[Task item] Nothing outside the range is wanted. Repeat exactly the lines below from the one with "You are a GUI" through the one with "Click the PRODUCT".

START Data to use

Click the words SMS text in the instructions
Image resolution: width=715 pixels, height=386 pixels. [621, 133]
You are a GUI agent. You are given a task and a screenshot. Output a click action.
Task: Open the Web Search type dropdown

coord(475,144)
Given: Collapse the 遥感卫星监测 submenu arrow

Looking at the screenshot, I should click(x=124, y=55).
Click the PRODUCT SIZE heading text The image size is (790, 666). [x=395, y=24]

END Data to use
START Data to use

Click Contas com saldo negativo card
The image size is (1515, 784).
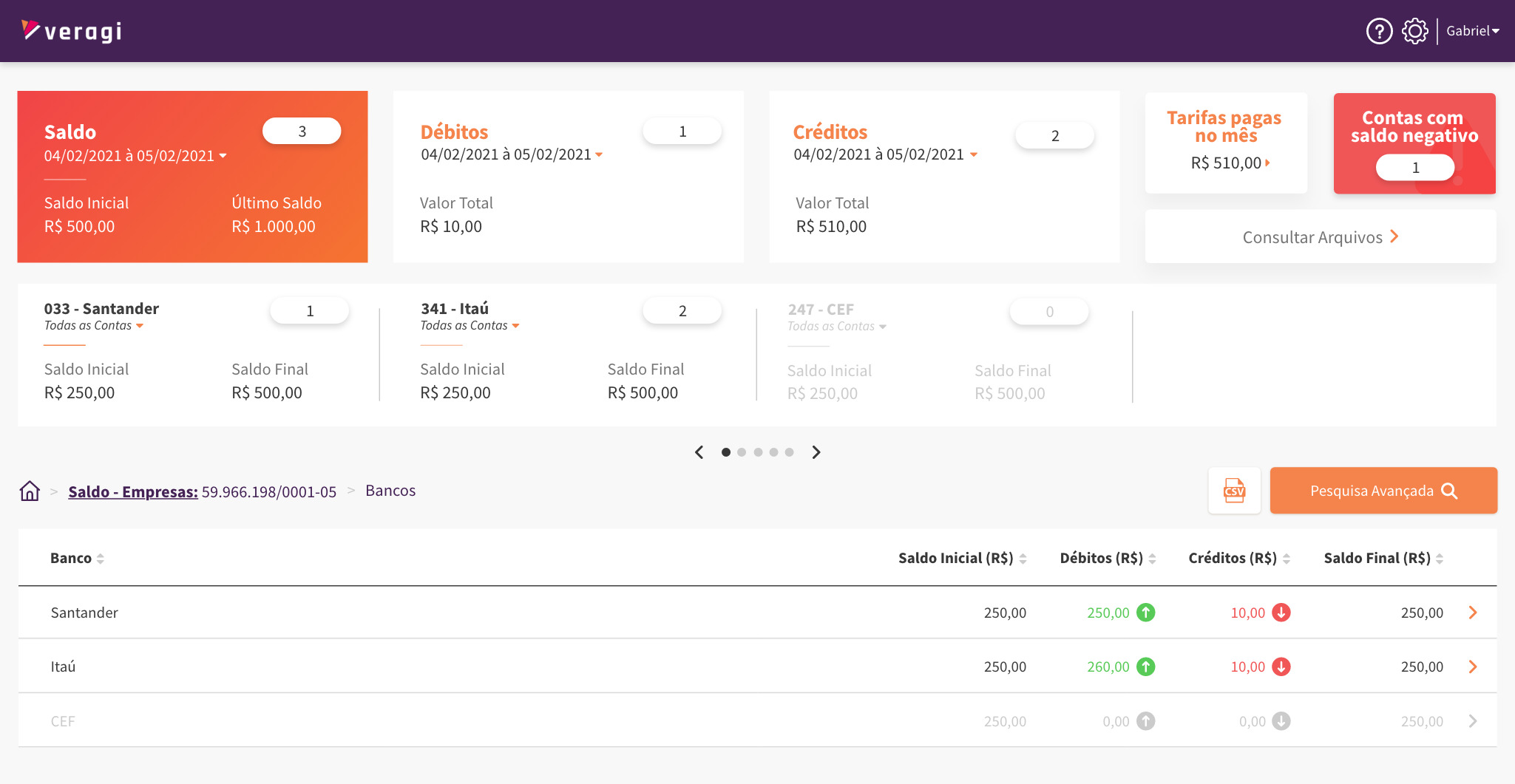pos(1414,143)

END Data to use

[Reply]
You are a GUI agent. You are given a task and a screenshot. Output a click action.
Task: Open the Web Search type dropdown

coord(475,144)
Given: Collapse the 遥感卫星监测 submenu arrow

Looking at the screenshot, I should click(x=124, y=55).
Click the PRODUCT SIZE heading text The image size is (790, 666). [x=395, y=24]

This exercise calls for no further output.